Martin sentait que ses amis dirigeaient leurs regards vers lui. Ils devaient être près des hublots pour observer le monde en forme de croissant qu’ils désertaient, tout comme lui lorsqu’il avait fait ses adieux à la Terre.

Que pensait Hadfield à présent ? Se demandait-il s’il reviendrait jamais ? Gibson n’avait plus de doute là-dessus. Quelles que fussent les batailles qui l’attendaient, il en sortirait vainqueur, comme par le passé. Il retournait sur Terre en triomphe, pas en disgrâce.

L’aveuglante étoile d’un blanc bleuté s’éloignait maintenant de Déimos, vers le Soleil et la Terre.

À l’est, le cercle du soleil émergea à l’horizon et les gigantesques plantes vertes commencèrent à s’agiter dans leur sommeil, un sommeil déjà interrompu par le passage météorique de Phobos. Gibson regarda une dernière fois les deux taches qui descendaient vers l’ouest et leva sa main pour un adieu silencieux.

— Allons, Scouïk, dit-il, il est temps de rentrer, j’ai pas mal de travail devant moi.

Il pinça les oreilles du petit Martien avec ses doigts gantés.

— Et c’est valable pour toi aussi, ajouta-t-il. Tu ne t’en doutes pas encore, mais nous avons tous les deux du pain sur la planche.

Ils rebroussèrent chemin dans la direction des grandes coupoles qui luisaient faiblement dans les premières lueurs du matin.
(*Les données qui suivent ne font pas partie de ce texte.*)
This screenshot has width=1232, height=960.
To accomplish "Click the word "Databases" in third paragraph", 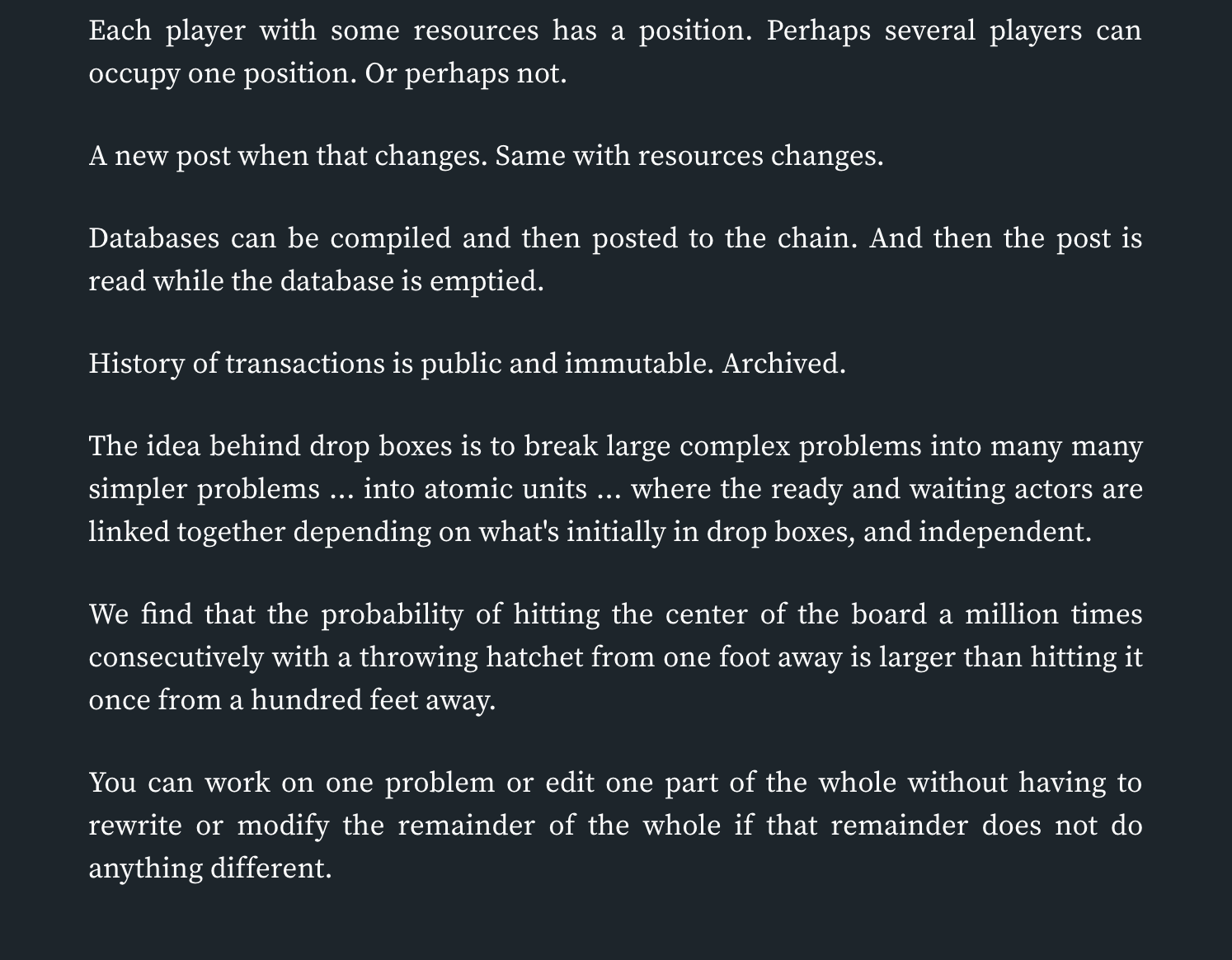I will 154,238.
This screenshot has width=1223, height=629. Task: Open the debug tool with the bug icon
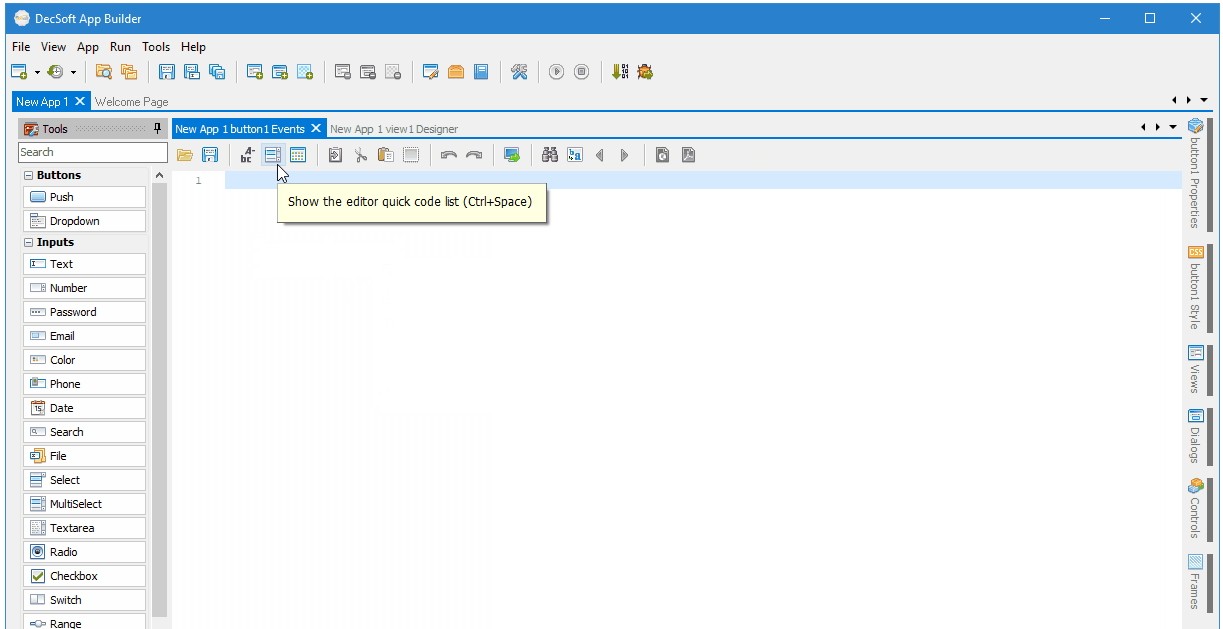[x=644, y=71]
La vie allait paraître étrange à Port Lowell, maintenant que Hadfield n’était plus là et qu’un autre travaillait derrière la porte marquée « Administrateur ».

Martin s’arrêta brusquement. De façon fugitive, il venait d’avoir la vision du futur, tel qu’il serait à quinze ou vingt ans de là. Qui commanderait alors les destinées de la planète, quand le projet Aurore entrerait dans sa phase décisive et que le dénouement serait déjà prévisible ?
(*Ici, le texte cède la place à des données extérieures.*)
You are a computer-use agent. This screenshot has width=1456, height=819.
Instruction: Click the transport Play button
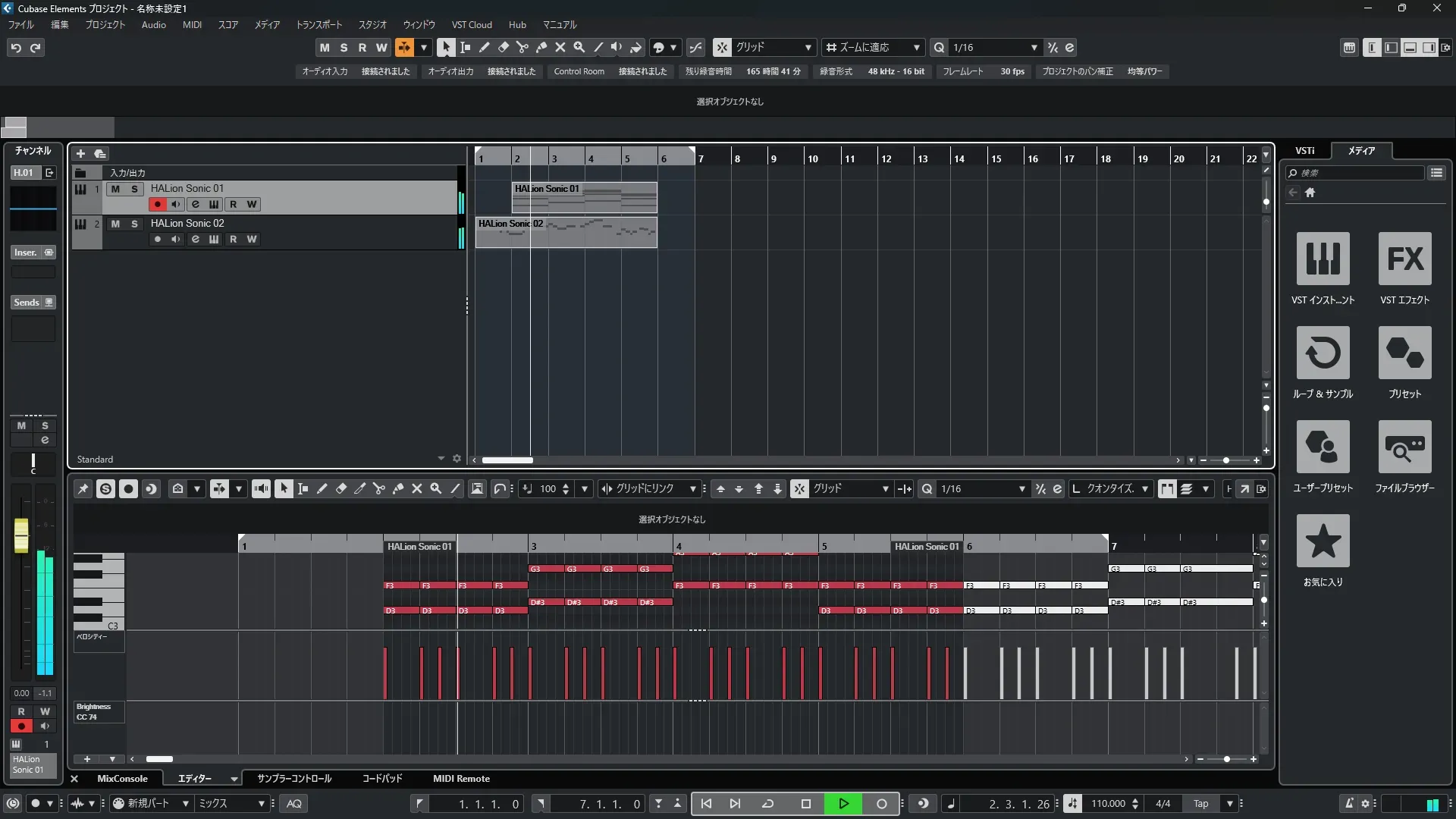pos(843,804)
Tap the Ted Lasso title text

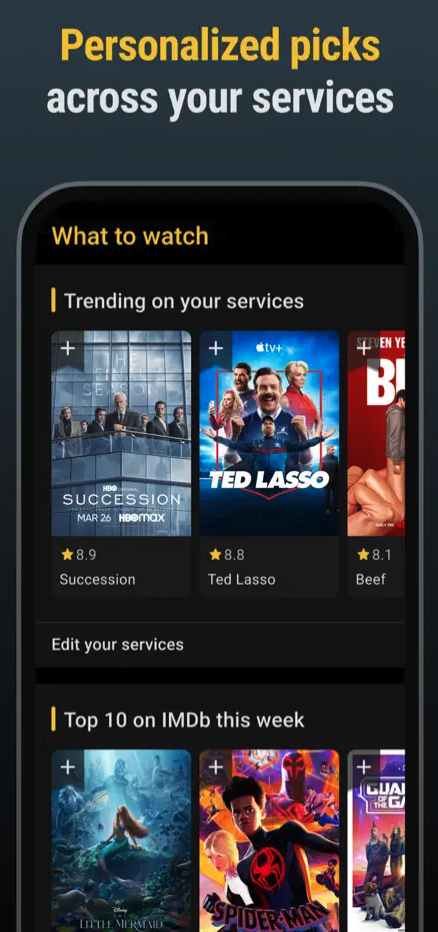click(x=241, y=580)
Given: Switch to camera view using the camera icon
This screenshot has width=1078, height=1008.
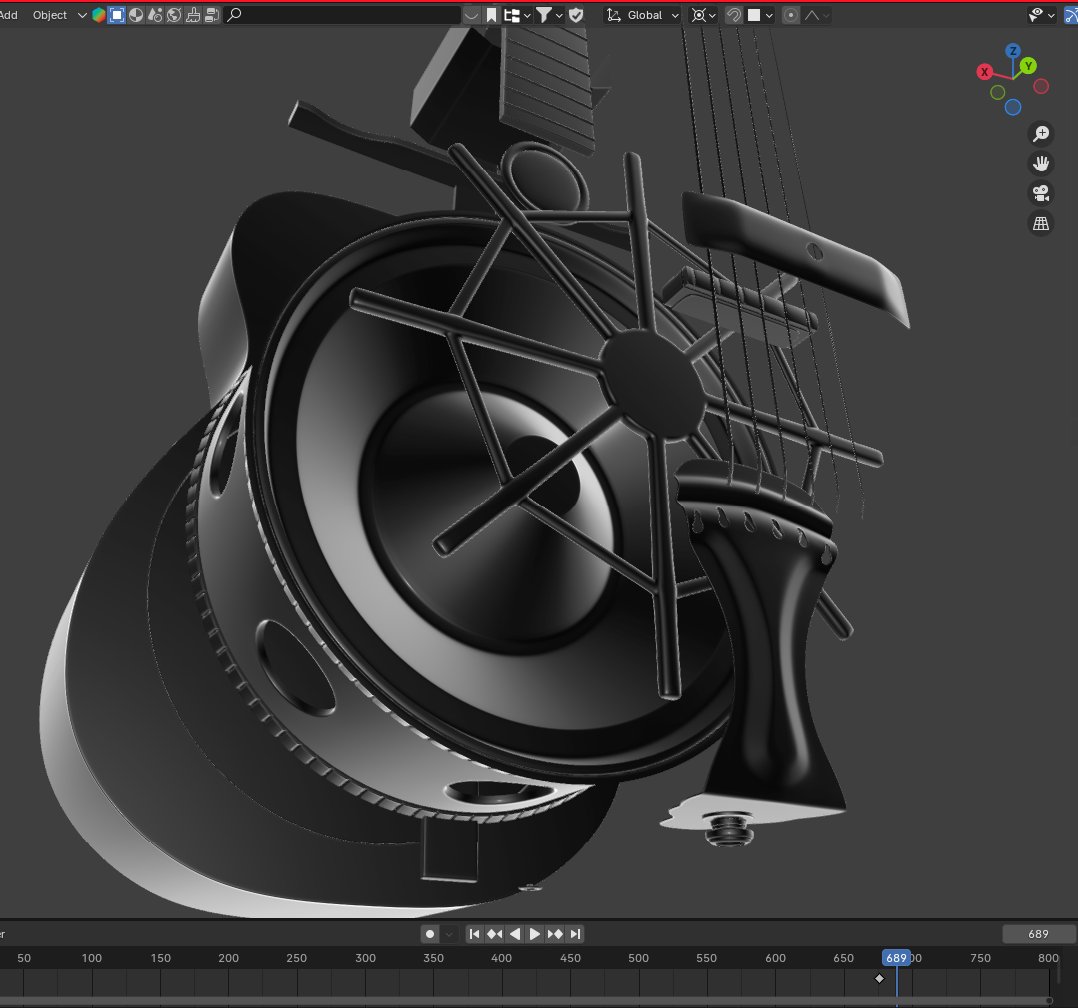Looking at the screenshot, I should coord(1040,193).
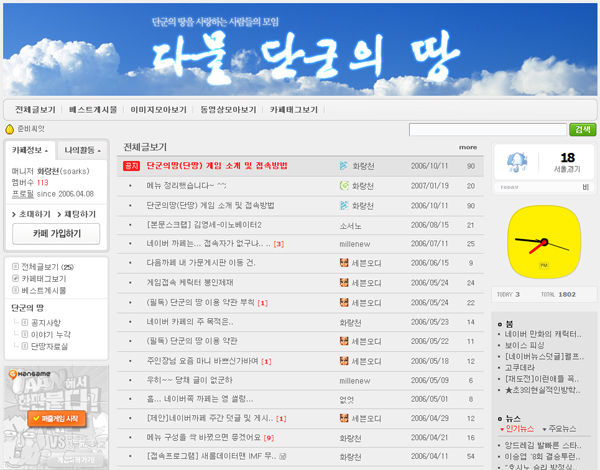The image size is (600, 470).
Task: Click the egg icon beside 준비회원
Action: coord(10,129)
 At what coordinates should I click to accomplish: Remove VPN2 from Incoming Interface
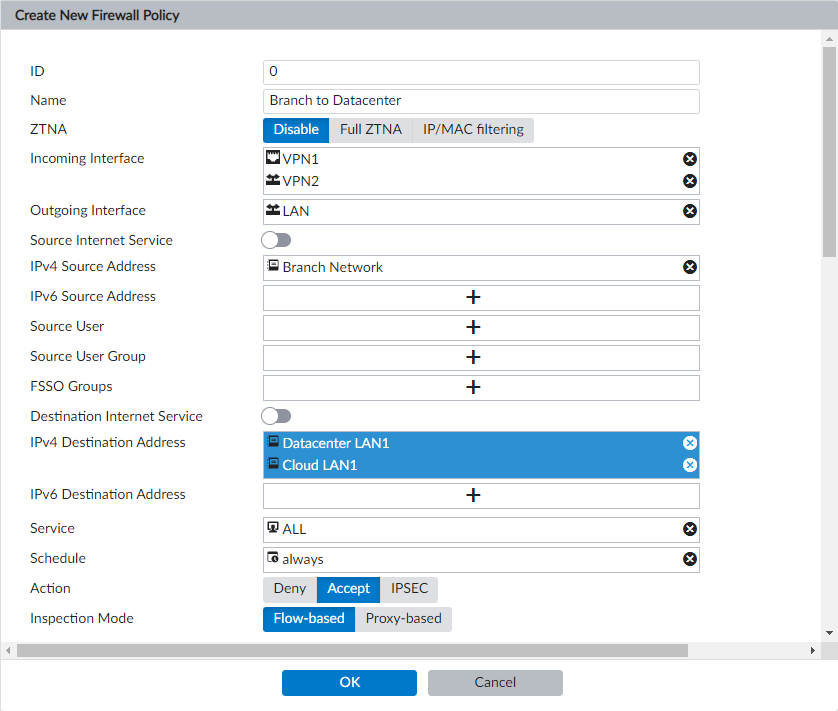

La question et la réponse lui apparurent presque simultanément. Pour la première fois, il sut ce qui se trouvait au bout de la route où il venait de s’engager. Un jour peut-être, il aurait le devoir et le privilège de continuer l’œuvre commencée par Hadfield. Il était possible que ce fût une pure illusion, ou la prémonition d’une puissance encore cachée et qu’il avait méconnue. Il le saurait tôt ou tard.
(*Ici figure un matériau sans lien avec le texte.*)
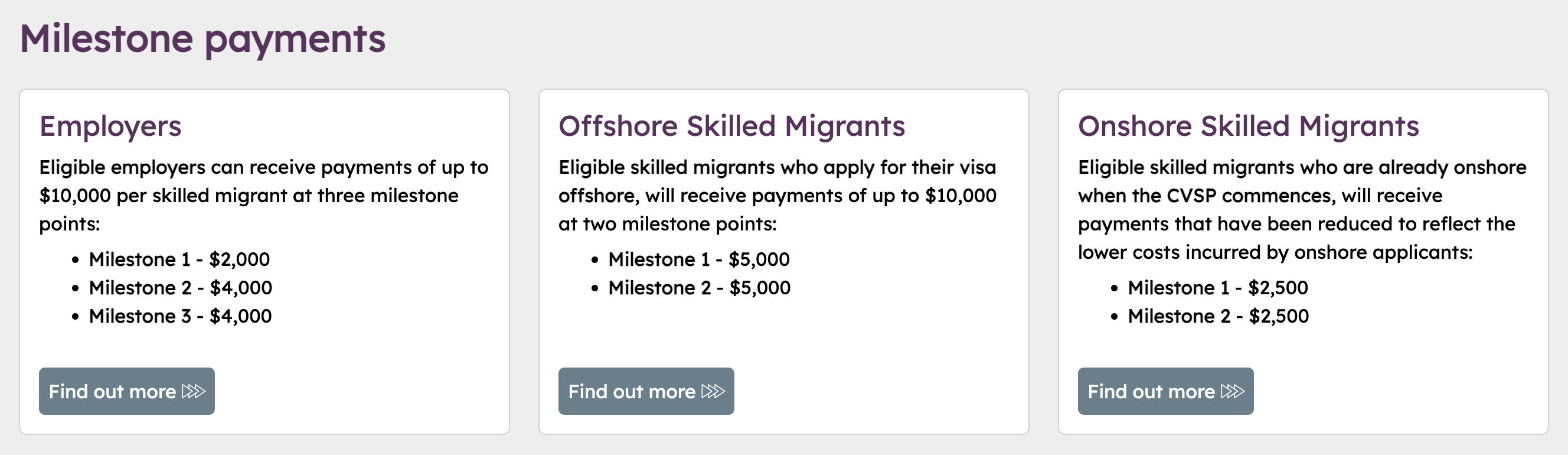Click the Employers Milestone 1 - $2,000 item
Image resolution: width=1568 pixels, height=455 pixels.
[x=179, y=259]
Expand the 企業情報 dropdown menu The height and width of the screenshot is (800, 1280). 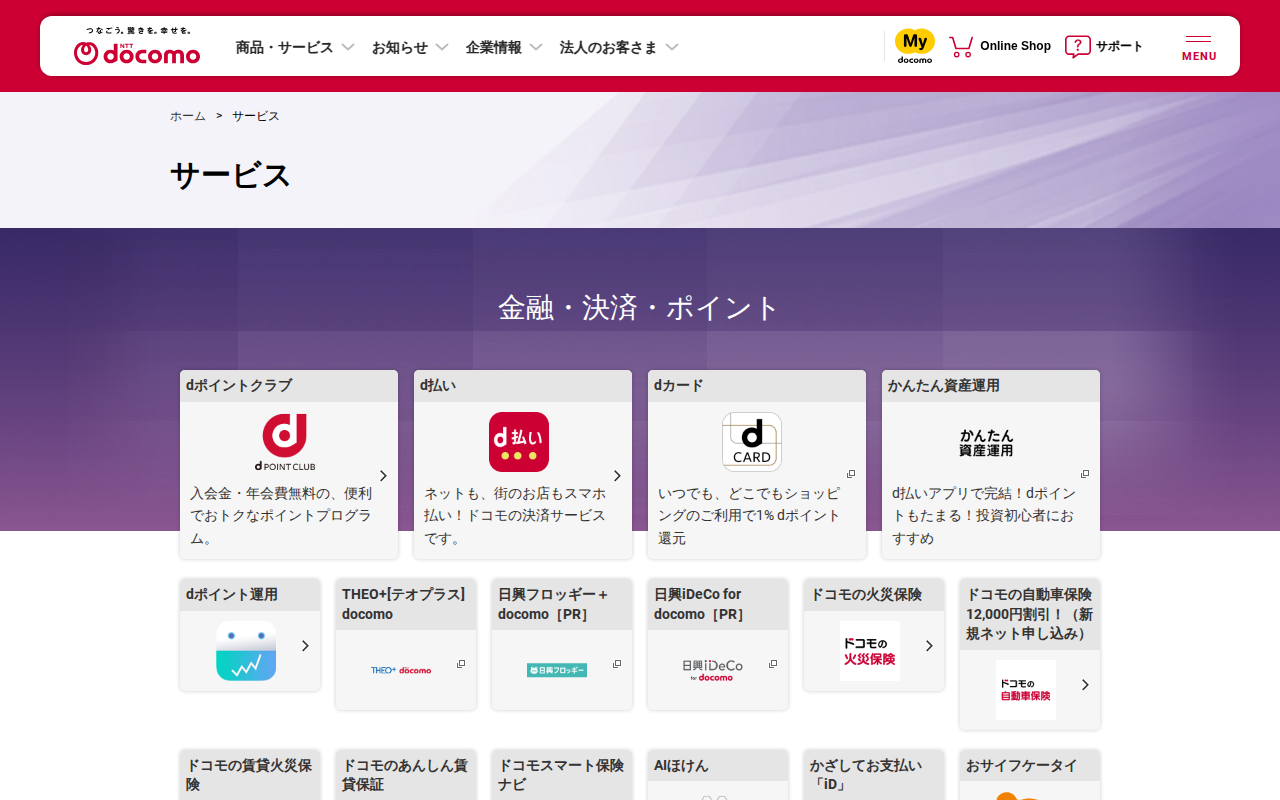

Avec une nouvelle vigueur, Martin Gibson, romancier, ancien habitant de la Terre, reprit sa marche vers la ville. Son ombre se confondait avec celle du petit Martien qui sautillait à son côté, tandis qu’au-dessus de leurs têtes, les dernières ombres de la nuit évacuaient le ciel et qu’autour d’eux, les hautes plantes sans fleurs se déployaient face au Soleil.